The activists took the stage and demanded the microphone. They threatened to "shut down" the event if they didn't get it. They were very disrespectful and aggressive and pretty much took over the stage. Mr. Sanders stepped aside and never did regain the mic.
The young activists stood screaming at another man on the stage. I couldn't believe my eyes as I watched the man negotiating with two irate activists about how much time they wanted to speak. This while the crowd yelled, "Let Bernie speak!" Eventually Mr. Sanders left the stage.
The thought exploded in my mind; "Where the hell is security?" I'm used to seeing activists being throttled at political events for simply speaking up in the stands. But taking the microphone from the speaker by force? Where was security!
Then I wondered, are these imposter activists that are actually there to hurt the Black Lives Matter cause? Because if they are, I say they are succeeding. I think these three should pull the exact same stunt at Donald Trump's next public speaking event. The response may not be as passive.
Black Lives Matter. So do the actions of us all. Let Bernie speak!
— Scott Freeman
It is unfathomable that there are people in this community who value their dogs more than our children. I have invested my blood, sweat and tears into the children of Colorado Springs and I believe they are our greatest asset. Harvard research indicates that investing in children is the best way to prevent violence, addiction, crime, animal cruelty and myriad societal ills.

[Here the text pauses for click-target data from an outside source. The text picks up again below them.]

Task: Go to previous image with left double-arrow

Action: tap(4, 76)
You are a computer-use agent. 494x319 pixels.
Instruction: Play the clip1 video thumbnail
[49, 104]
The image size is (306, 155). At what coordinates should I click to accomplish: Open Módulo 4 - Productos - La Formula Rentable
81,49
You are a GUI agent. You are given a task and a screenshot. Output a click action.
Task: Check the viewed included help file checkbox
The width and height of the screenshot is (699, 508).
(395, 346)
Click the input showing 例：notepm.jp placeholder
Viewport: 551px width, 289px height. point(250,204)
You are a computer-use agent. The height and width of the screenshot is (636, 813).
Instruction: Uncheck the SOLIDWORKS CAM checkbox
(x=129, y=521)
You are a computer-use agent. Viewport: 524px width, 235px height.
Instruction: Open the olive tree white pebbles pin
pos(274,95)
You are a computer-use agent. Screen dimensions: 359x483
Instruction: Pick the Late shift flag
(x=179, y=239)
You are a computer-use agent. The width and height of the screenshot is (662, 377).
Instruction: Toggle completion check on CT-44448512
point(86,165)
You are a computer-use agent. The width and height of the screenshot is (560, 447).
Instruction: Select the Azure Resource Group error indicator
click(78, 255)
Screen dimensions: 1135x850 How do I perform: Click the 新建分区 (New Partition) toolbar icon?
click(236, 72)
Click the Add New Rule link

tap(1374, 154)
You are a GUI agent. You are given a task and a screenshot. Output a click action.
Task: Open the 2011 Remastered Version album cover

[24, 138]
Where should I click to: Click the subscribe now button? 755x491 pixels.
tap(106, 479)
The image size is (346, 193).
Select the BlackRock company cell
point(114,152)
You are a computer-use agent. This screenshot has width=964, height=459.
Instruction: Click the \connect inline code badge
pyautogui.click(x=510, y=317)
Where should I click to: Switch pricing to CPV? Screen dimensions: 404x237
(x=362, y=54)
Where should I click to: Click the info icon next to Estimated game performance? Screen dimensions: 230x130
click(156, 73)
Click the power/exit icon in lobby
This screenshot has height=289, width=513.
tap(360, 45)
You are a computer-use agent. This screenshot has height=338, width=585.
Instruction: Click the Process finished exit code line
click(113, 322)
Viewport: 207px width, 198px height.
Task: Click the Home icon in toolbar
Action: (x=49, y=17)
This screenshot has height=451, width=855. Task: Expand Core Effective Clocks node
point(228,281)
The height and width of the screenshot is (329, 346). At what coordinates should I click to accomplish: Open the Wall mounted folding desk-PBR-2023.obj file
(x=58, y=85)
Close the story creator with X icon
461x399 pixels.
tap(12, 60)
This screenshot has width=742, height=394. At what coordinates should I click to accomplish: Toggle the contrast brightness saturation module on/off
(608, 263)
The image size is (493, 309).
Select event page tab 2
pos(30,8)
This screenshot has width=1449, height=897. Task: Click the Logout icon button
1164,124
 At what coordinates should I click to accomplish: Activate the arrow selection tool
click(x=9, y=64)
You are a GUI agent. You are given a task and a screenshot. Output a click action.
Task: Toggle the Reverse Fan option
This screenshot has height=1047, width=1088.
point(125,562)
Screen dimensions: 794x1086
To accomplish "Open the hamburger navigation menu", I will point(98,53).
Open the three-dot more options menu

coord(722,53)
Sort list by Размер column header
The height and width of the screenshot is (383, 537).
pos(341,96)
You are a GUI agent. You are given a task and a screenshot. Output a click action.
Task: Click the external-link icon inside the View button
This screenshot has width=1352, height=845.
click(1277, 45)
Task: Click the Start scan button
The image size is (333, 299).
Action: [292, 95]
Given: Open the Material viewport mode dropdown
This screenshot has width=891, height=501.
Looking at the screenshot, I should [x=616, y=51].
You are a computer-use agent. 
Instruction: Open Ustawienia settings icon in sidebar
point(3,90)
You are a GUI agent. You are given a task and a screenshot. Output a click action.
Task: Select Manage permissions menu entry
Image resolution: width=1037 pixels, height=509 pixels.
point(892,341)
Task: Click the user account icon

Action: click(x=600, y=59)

Our children and families deserve a beautiful, natural place to play freely with their dogs. But one contingent wants to ban children from the dog park so their dogs won't hurt somebody. They feel entitled to the space. They would rather blame children for their dogs' aggressive behavior than accept responsibility for their negligence.
Dogs who are so out of control they might hurt somebody are not allowed off their leashes, even at the dog park. Also, far too many working dogs have been purchased as domestic accessories, and their owners have neglected to exercise and train them. They need a place to let these neurotic dogs run wild. Bear Creek Dog Park is not that place. The park was created so people "would have a place where they could feel safe letting their dog run freely off a leash."
If you ever feel threatened by a dog or human, please call 911 first. If the threat is not imminent, the El Paso County Parks Department can be reached at 520-7529. You can also record the license plate number and report it to the Humane Society of the Pikes Peak Region at 473-1741. They will follow up with an investigation.
Additionally, if you have a dog that you would like children to stay away from, a yellow ribbon tied to the collar is the appropriate indicator. Let's keep Bear Creek Dog Park safe for everyone.